Ho accennato prima a Cremerius e non è certo un caso. Erano i nostri due maestri e fra noi emergeva un continuo dibattito nel confronto fra le loro due posizioni. In effetti era difficile trovare due personaggi tanto diversi, fisicamente, caratterialmente, culturalmente. Cremerius l’analista delle nevrosi secondo i dettami della ortodossia, Benedetti il terapeuta delle psicosi, Cremerius l’uomo della tradizione, Benedetti della innovazione e della creatività; e ancora, Cremerius che intende il cambiamento in funzione della interpretazione, Benedetti come effetto della relazione. Si trattava di estremizzazioni, ovviamente, che ci servivano ad alimentare il dibattito che si svolgeva fra di noi. Tuttavia c’era del vero. Paolo Migone ci ha detto di una chiacchierata fatta anni e anni fa col professore a proposito delle differenze fra psicoterapia e psicoanalisi e del suo modo di intendere la psicoanalisi nei confronti dell’ermeneutica, un movimento che allora faceva discutere molto e Benedetti, messo alle strette, ammise di sentirsi più vicino alle posizioni ermeneutiche che a quelle freudiane ortodosse.
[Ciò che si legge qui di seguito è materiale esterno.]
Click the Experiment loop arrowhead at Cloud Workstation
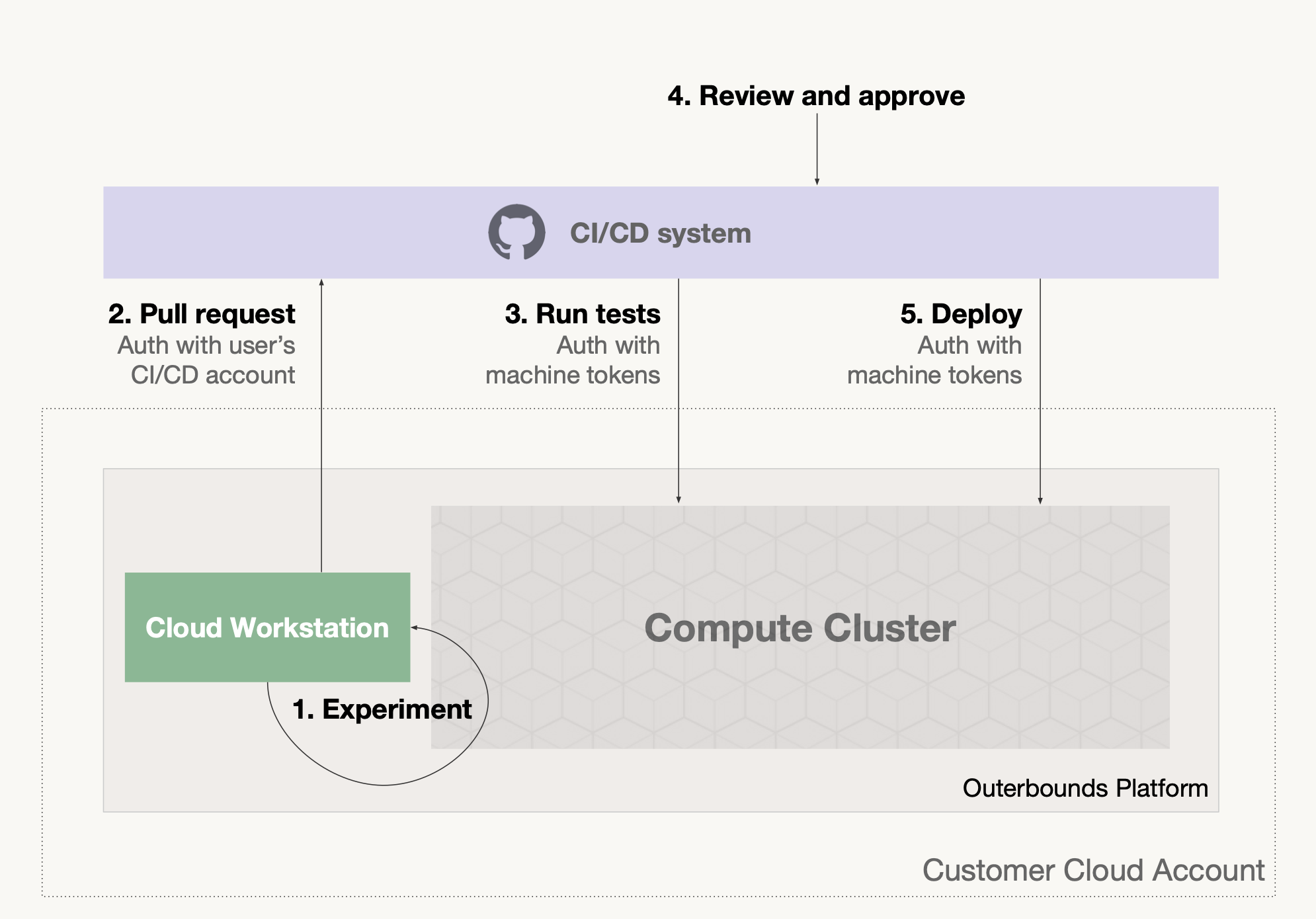1316x919 pixels. [415, 627]
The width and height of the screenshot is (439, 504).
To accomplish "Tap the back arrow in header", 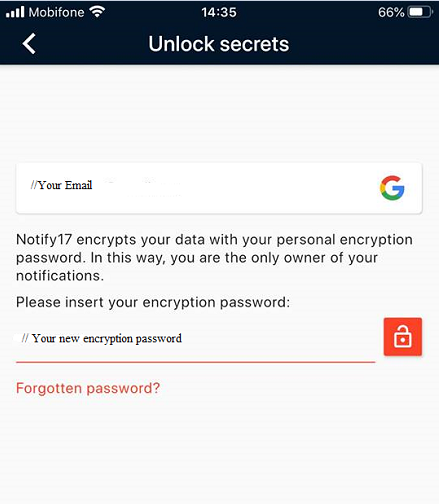I will (29, 44).
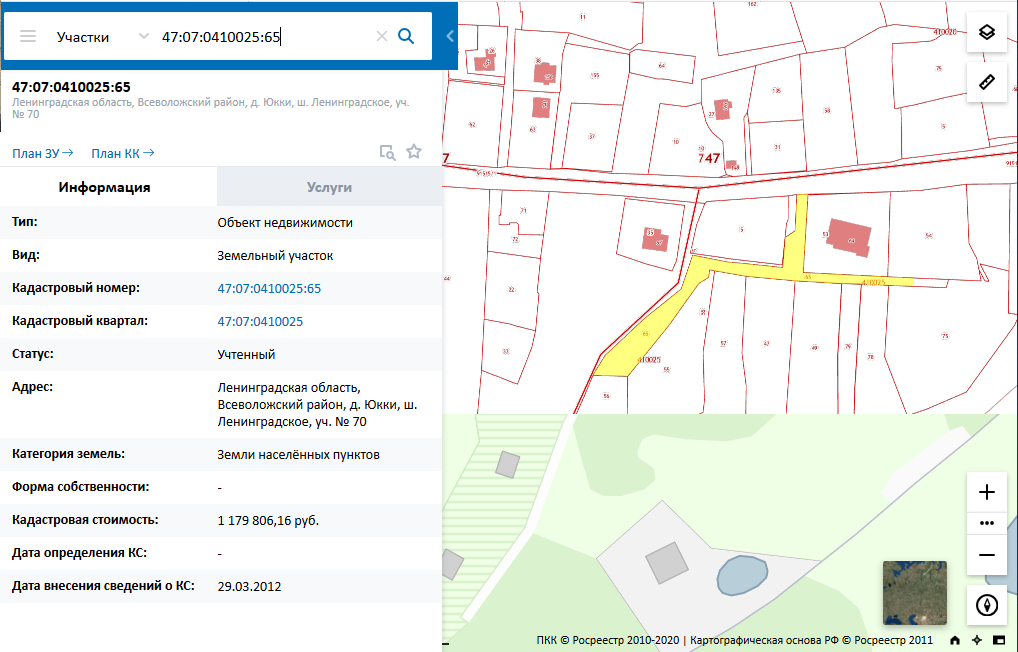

Gli credo senz’altro. Benedetti non era per nulla interessato a questioni di carattere epistemologico. Nel corso di una discussione sull’approccio del professore a questioni di metodo Muraro mi rispondeva che, cito alla lettera, “Benedetti avrebbe curato anche un cavallo”. Ossia, di fronte alla sofferenza, avrebbe comunque trovato una risposta senza curarsi affatto di allinearla secondo un percorso teorico. Cremerius invece dedicava la massima attenzione alle questioni di metodo. Ritengo per inciso, che Migone sia l’autore italiano che più ha portato avanti, dibattuto e approfondito il confronto psicoanalisi psicoterapia, un tema, come ben sappiamo quanto mai attuale.
Un punto interessante del dialogo a distanza fra loro (che io sappia no si sono mai incontrati, eravamo noi che li mettevamo confronto) era il diverso modo di intendere l’istanza superegoica. Per Cremerius il superio era il nemico da analizzare e da battere. “Non c’è analisi senza l’analisi del superio”, mi diceva. Benedetti dava invece grande rilievo agli aspetti contenitivi e protettivi. Una volta in auto mi diceva che non avrebbe mai potuto fare una certa cosa perché il suo superio glielo proibiva. Obiettavo che si trattava di un superio severo; e lui rispondeva che forse era così, ma lo sentiva suo. Viene in mente San Agostino: mantieni le regole e le regole manterranno te.
Io ricordo con grande affetto Benedetti, soprattutto per la sua integrità ed affidabilità, al di là della sua straordinaria competenza. È rimasto nella mia mente come una presenza che mi è vicina nelle difficoltà del mio lavoro.